» Your instructions
Comb through the entries for "arrow" and pull out each line that holds it.

Saved entries:
——

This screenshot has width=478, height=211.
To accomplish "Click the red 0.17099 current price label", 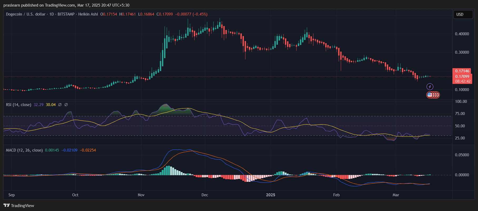I will (462, 77).
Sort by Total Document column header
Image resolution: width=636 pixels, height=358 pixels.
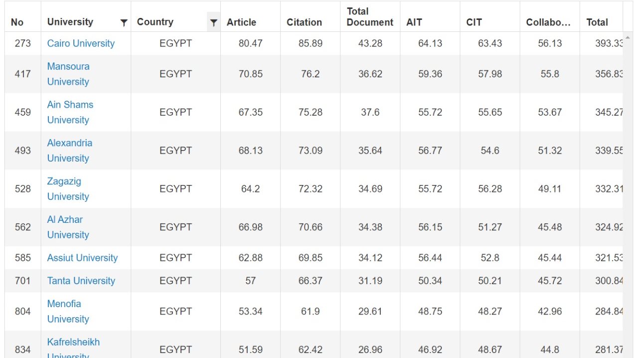370,17
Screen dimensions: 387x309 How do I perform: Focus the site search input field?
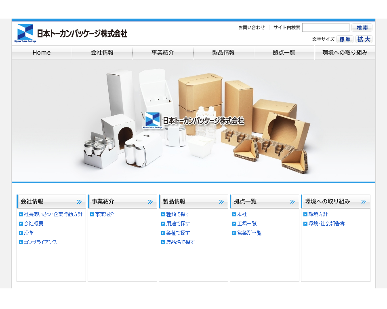coord(326,28)
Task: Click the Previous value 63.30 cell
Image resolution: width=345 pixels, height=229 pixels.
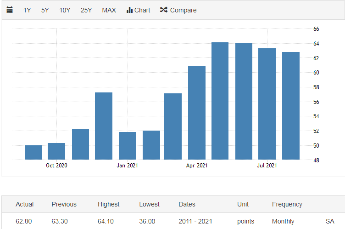Action: (x=60, y=221)
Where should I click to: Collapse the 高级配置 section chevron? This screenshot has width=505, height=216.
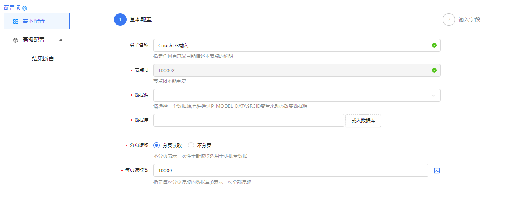click(61, 40)
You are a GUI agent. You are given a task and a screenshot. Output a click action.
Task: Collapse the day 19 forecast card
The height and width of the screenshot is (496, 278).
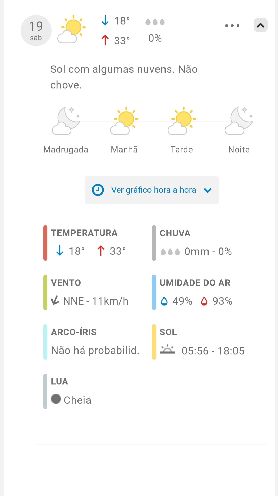coord(260,25)
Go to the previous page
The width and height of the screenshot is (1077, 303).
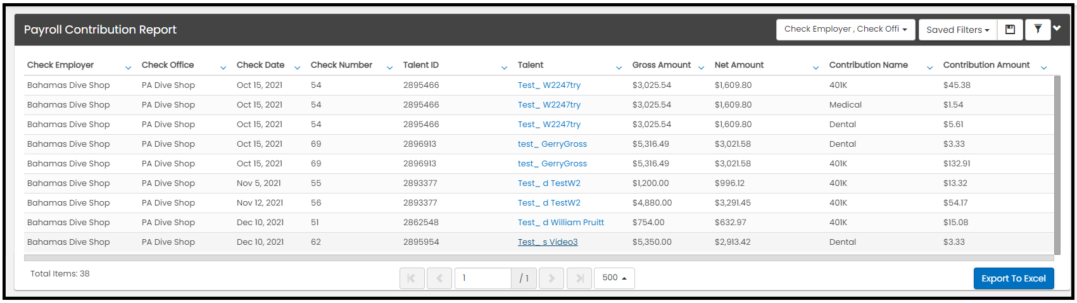(439, 278)
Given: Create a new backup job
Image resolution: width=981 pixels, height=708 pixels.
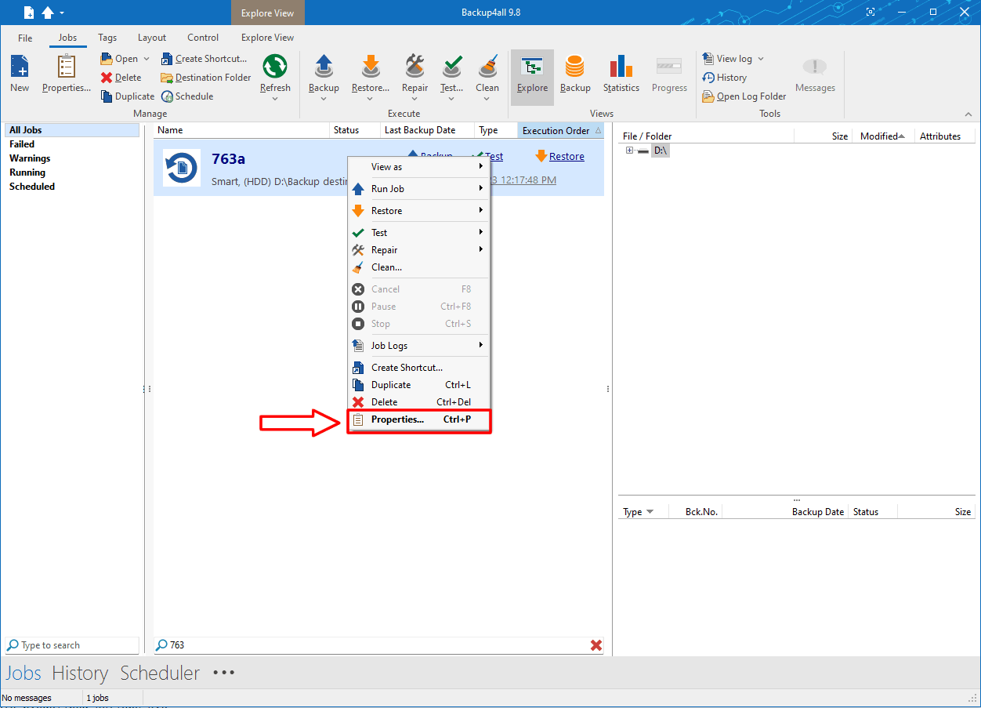Looking at the screenshot, I should point(19,74).
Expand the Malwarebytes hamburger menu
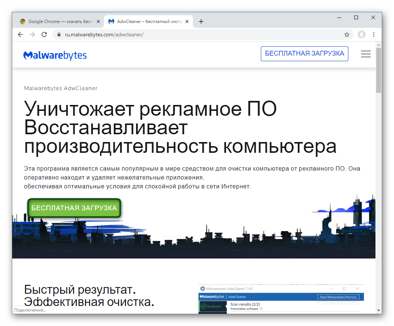This screenshot has height=326, width=394. click(365, 54)
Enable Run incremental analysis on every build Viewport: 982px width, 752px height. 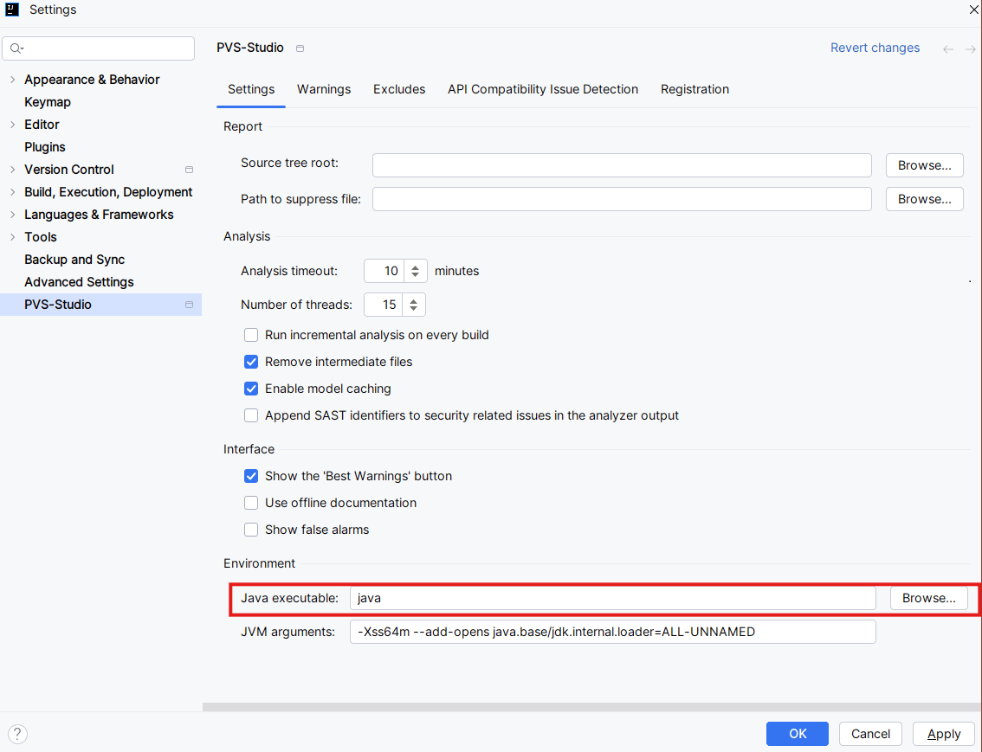(251, 335)
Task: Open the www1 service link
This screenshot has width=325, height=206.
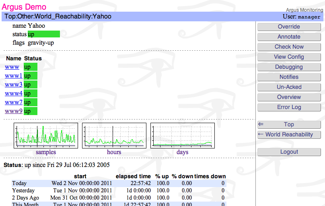Action: click(13, 76)
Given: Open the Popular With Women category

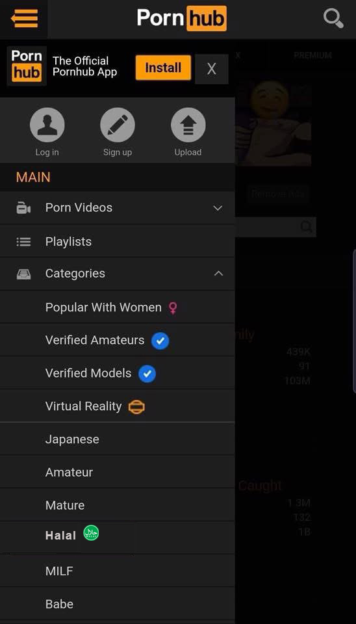Looking at the screenshot, I should click(118, 307).
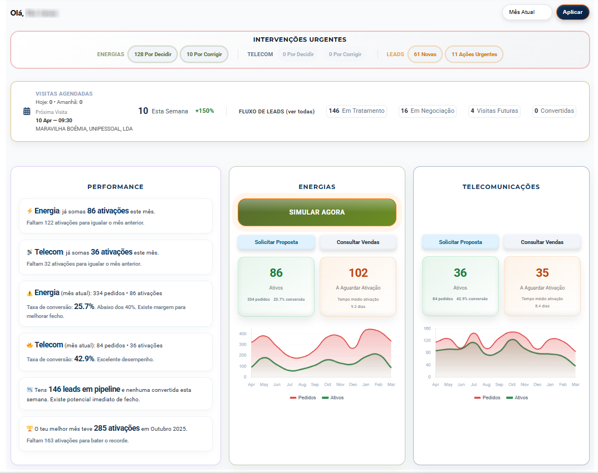This screenshot has width=598, height=473.
Task: Click the calendar icon in Visitas Agendadas
Action: click(27, 111)
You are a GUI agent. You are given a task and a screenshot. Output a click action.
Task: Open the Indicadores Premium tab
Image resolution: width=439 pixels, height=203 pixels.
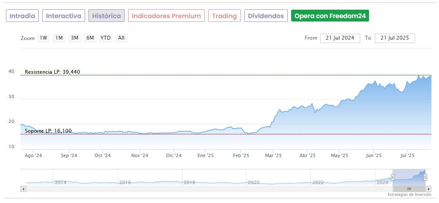tap(166, 16)
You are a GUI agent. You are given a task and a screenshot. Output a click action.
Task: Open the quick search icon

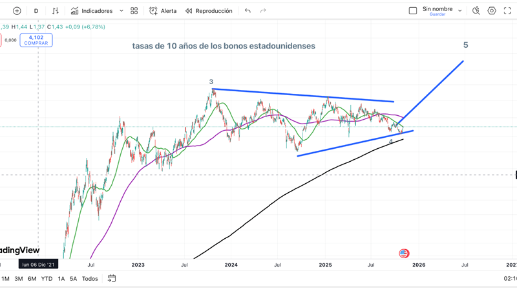coord(476,11)
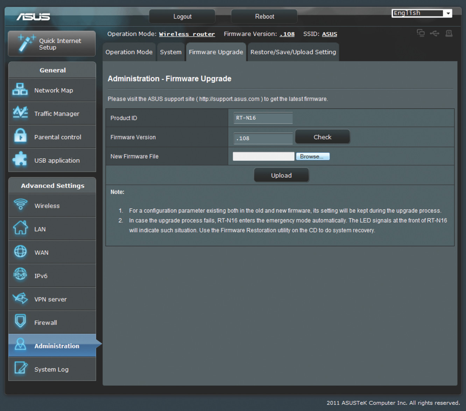Click the USB status icon in header
The width and height of the screenshot is (466, 411).
[x=435, y=33]
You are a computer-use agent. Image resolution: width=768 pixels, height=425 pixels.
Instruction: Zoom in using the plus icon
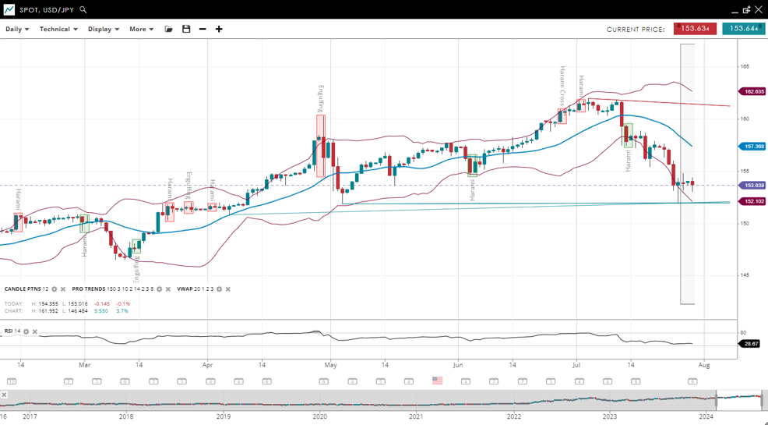point(219,29)
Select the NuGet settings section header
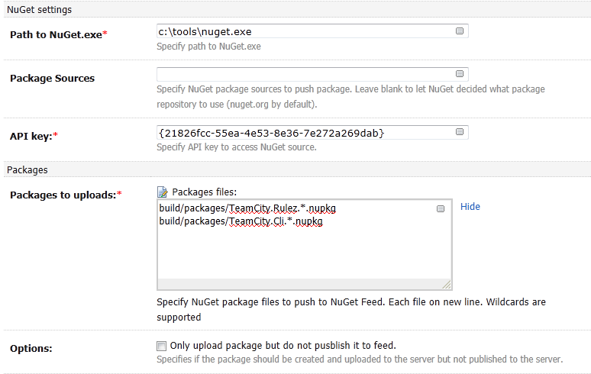Screen dimensions: 591x374 39,10
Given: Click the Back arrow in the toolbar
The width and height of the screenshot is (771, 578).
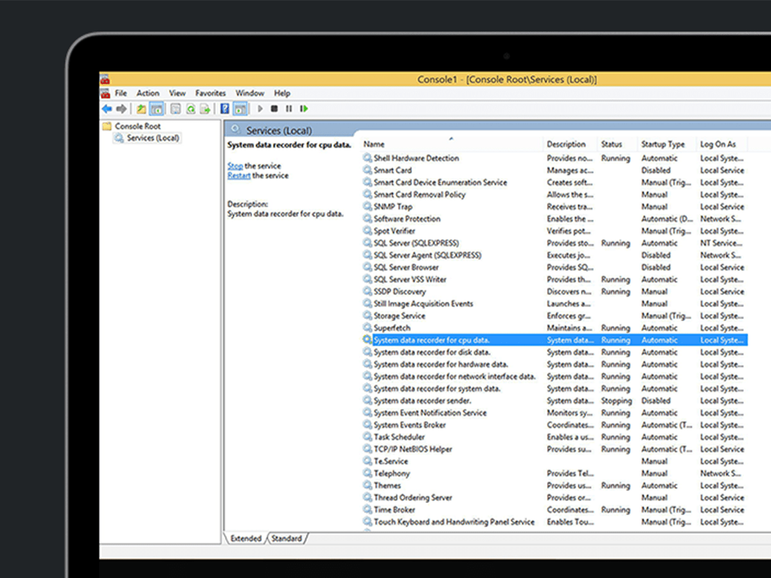Looking at the screenshot, I should pos(107,109).
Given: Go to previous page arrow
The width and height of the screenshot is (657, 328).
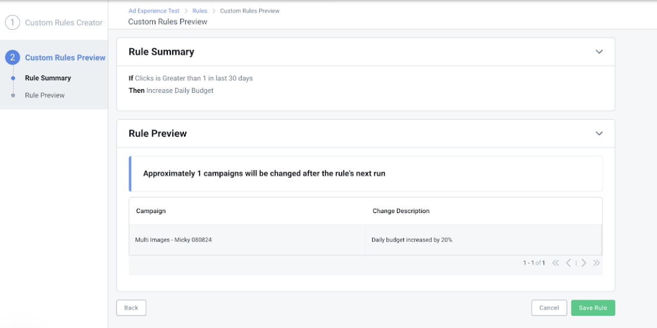Looking at the screenshot, I should [x=569, y=263].
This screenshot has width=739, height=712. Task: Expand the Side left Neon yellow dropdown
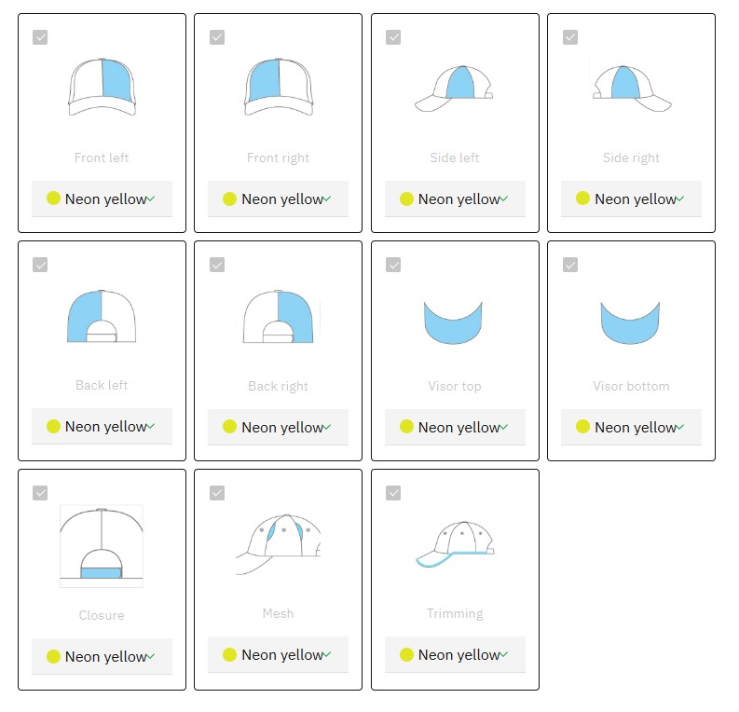pyautogui.click(x=455, y=199)
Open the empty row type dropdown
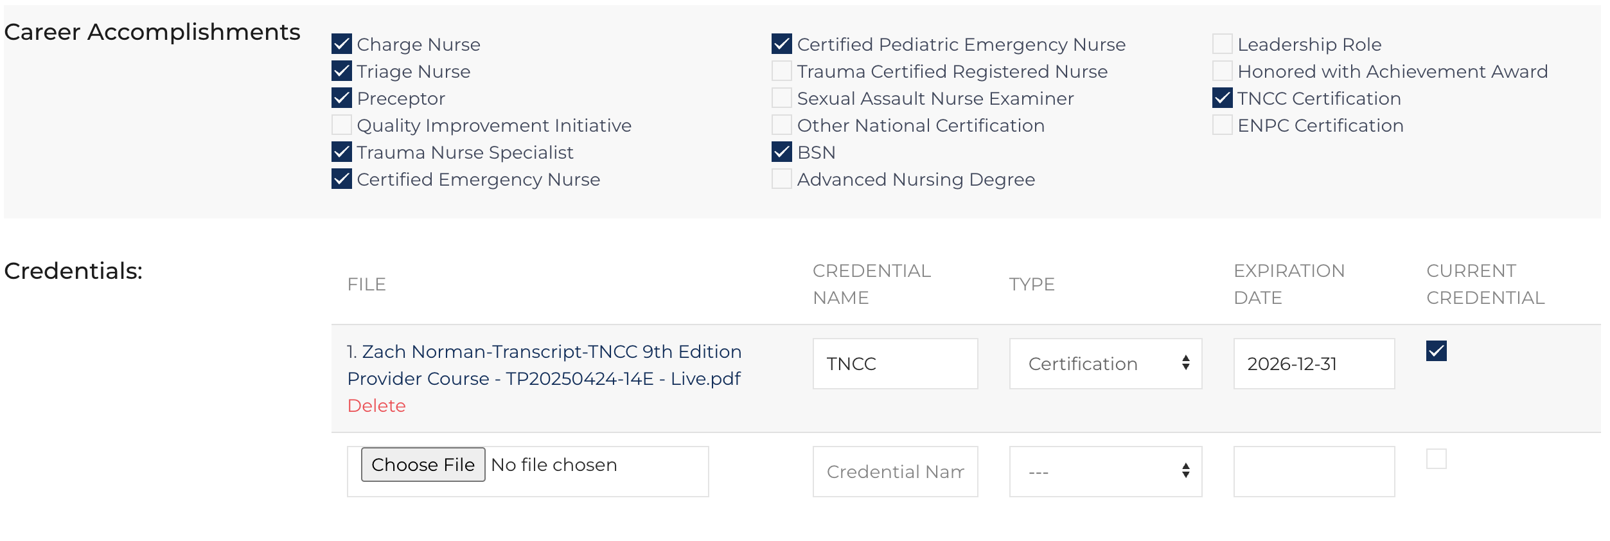Image resolution: width=1610 pixels, height=541 pixels. tap(1105, 472)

——

» Written response
Given: Click the Back arrow in the toolbar
Given: Go to previous page arrow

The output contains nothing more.